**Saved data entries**
::::

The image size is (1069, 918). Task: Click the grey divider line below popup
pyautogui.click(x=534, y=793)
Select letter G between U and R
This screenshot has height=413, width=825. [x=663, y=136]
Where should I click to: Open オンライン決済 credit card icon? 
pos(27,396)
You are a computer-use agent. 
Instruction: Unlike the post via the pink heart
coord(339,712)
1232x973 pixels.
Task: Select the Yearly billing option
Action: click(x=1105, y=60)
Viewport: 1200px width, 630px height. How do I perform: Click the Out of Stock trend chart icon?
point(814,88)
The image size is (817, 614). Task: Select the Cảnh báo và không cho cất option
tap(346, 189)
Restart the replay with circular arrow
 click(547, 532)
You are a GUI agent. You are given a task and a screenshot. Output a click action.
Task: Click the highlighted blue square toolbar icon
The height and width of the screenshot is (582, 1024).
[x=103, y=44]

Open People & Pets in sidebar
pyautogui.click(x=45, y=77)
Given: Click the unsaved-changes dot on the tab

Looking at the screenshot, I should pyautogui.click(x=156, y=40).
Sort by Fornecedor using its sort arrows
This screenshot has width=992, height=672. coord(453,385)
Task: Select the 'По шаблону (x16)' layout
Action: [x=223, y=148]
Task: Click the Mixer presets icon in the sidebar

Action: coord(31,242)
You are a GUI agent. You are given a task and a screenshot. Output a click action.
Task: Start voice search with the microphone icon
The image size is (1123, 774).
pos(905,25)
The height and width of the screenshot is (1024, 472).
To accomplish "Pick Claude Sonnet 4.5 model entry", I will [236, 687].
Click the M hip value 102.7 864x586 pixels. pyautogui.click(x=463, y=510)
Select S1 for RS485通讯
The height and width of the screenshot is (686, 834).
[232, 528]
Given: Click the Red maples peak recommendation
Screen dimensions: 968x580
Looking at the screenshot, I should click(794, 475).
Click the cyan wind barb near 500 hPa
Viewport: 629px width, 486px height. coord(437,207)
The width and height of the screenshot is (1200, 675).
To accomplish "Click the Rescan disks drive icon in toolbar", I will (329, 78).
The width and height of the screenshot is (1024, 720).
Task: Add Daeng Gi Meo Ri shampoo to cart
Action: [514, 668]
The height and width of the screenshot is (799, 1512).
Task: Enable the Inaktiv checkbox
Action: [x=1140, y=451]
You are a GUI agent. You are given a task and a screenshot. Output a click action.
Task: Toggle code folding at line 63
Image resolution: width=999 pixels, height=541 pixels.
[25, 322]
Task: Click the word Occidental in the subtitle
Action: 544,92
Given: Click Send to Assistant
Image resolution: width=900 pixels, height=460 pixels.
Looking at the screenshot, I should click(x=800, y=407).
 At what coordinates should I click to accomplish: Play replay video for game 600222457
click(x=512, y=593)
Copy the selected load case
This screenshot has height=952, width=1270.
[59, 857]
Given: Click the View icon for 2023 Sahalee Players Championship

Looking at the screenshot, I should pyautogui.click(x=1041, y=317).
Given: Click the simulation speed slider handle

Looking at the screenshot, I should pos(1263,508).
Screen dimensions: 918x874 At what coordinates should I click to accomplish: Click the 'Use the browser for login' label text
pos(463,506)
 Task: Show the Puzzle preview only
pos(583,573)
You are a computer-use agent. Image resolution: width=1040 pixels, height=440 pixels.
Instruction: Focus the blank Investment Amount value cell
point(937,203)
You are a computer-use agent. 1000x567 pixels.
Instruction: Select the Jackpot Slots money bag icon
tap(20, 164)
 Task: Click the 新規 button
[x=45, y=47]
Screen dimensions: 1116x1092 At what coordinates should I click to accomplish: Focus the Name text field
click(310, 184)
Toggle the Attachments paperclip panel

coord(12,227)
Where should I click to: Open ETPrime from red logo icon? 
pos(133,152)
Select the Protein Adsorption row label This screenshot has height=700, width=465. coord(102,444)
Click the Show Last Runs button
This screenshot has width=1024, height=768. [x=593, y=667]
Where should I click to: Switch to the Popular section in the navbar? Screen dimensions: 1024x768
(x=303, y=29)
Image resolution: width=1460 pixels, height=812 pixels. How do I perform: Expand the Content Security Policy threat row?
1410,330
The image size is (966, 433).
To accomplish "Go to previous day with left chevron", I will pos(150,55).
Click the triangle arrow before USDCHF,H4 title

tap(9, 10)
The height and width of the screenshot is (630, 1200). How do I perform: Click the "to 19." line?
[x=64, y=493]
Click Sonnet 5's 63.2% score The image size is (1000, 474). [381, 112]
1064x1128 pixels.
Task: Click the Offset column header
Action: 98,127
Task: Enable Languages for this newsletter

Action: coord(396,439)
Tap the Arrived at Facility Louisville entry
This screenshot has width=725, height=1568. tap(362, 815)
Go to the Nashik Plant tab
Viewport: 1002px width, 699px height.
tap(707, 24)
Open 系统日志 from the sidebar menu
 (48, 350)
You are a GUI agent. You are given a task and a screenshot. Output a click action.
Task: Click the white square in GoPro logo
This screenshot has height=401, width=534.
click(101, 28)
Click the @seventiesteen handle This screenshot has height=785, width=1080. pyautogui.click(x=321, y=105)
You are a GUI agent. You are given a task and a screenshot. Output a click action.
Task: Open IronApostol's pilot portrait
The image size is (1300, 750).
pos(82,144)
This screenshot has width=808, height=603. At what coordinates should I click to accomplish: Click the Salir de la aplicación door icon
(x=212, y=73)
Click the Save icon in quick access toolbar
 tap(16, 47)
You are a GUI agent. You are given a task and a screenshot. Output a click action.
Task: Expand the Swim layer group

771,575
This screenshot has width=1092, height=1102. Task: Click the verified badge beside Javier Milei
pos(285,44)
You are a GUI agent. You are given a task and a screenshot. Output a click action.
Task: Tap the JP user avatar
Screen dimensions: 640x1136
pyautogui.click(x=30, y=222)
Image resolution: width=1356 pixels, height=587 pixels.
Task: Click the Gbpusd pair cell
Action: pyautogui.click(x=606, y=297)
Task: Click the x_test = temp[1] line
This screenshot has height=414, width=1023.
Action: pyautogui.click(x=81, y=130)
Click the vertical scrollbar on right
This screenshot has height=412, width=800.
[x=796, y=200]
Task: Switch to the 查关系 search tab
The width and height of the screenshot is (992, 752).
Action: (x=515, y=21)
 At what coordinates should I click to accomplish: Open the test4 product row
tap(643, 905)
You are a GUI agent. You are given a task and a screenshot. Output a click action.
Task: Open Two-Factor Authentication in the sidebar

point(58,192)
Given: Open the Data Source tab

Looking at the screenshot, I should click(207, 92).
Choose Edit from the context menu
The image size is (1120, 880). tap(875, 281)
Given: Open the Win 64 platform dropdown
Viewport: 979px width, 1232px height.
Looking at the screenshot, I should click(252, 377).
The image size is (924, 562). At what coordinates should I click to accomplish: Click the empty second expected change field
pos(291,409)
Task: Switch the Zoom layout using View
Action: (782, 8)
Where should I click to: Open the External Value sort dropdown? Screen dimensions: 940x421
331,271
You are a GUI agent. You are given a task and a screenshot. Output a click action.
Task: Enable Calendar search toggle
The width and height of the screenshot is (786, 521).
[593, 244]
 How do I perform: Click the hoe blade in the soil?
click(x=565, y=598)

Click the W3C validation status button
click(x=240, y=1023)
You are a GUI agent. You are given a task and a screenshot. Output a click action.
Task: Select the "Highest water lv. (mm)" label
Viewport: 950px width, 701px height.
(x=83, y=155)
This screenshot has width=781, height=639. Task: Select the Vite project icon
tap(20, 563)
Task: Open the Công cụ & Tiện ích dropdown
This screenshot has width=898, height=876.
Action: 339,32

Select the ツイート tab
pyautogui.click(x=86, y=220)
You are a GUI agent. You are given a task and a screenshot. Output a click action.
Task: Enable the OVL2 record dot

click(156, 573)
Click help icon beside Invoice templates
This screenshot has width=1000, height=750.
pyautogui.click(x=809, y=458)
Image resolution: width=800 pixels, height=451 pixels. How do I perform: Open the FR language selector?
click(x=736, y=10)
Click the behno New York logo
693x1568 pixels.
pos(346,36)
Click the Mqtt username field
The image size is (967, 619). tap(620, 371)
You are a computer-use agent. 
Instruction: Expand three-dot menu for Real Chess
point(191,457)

::::

**Task to complete**
Among the records above, find the lines that contain "computer" and copy every one.

**Your response**
You are a computer-use agent. 
You are a computer-use agent. Image resolution: width=1040 pixels, height=440 pixels.
You are a computer-use agent. 1000x567 pixels.
You are a computer-use agent. 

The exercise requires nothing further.